Jn 9,1-41 / 4èm dimanche Carême A
Nous voici encore avec une page johannique capitale. Non tellement à cause de la guérison de l’aveugle-né (il y en a plusieurs dans les synoptiques), mais par le fait que le signe se produise à la suite d’une question des disciples. Question des plus communes : cet homme subit-il les conséquences d’un péché de ses parents, de la part d’un Dieu qui serait à l’origine de tous ses malheurs ?
C’est cette représentation de Dieu que Jésus lui-même remet en cause. Dieu ne vient pas punir l’homme. Par son Fils, il vient au contraire le rétablir dans la lumière. Telle est l’œuvre du Fils, Lumière du monde (8,12), pour révéler l’amour miséricordieux de ce Dieu Père.
Cela se reflète déjà dans la défense courageuse de l’ancien aveugle que Jésus oppose à ses détracteurs, seul contre tous, jusqu’à se faire jeter dehors par les agents du mensonge et des ténèbres.
Sur ce fait, Jésus revient sur scène et révèle son identité à l’homme qui déjà lui avait rendu un lumineux témoignage.
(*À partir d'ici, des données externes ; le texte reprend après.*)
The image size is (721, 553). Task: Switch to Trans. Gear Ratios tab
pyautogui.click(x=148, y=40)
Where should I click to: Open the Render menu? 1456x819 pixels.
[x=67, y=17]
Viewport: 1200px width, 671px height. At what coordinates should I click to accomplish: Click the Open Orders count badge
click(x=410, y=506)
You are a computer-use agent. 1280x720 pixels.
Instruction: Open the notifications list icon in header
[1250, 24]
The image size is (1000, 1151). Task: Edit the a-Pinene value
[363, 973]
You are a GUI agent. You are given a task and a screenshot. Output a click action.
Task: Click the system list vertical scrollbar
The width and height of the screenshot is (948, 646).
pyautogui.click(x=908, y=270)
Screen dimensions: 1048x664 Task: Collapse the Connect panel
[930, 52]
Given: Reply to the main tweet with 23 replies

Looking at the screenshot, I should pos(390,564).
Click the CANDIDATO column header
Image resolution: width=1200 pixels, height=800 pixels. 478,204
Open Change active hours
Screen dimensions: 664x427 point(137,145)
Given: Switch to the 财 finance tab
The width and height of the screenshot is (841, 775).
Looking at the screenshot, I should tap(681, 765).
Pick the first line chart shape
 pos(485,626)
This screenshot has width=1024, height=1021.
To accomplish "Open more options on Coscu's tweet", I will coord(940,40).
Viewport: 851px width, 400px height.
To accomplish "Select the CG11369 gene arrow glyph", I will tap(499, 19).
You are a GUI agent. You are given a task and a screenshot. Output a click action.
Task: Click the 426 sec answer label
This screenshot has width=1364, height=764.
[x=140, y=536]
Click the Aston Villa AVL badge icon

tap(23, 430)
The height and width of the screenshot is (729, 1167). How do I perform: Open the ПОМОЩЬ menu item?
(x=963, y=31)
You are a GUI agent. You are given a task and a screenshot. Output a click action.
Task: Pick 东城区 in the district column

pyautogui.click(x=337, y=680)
« Je crois Seigneur », lui dit-il. Cette foi confessée en une prosternation de belle vénération n’est-ce pas le signe véritable, qui exprime la guérison totale de cet homme, au terme de ce long “parcours du combattant” ?
L’œuvre de Dieu est miséricorde : c’est l’unique réponse ajustée à la question initiale ; qu’elle s’élève aussi de nos cœurs lors de toute rencontre semblable.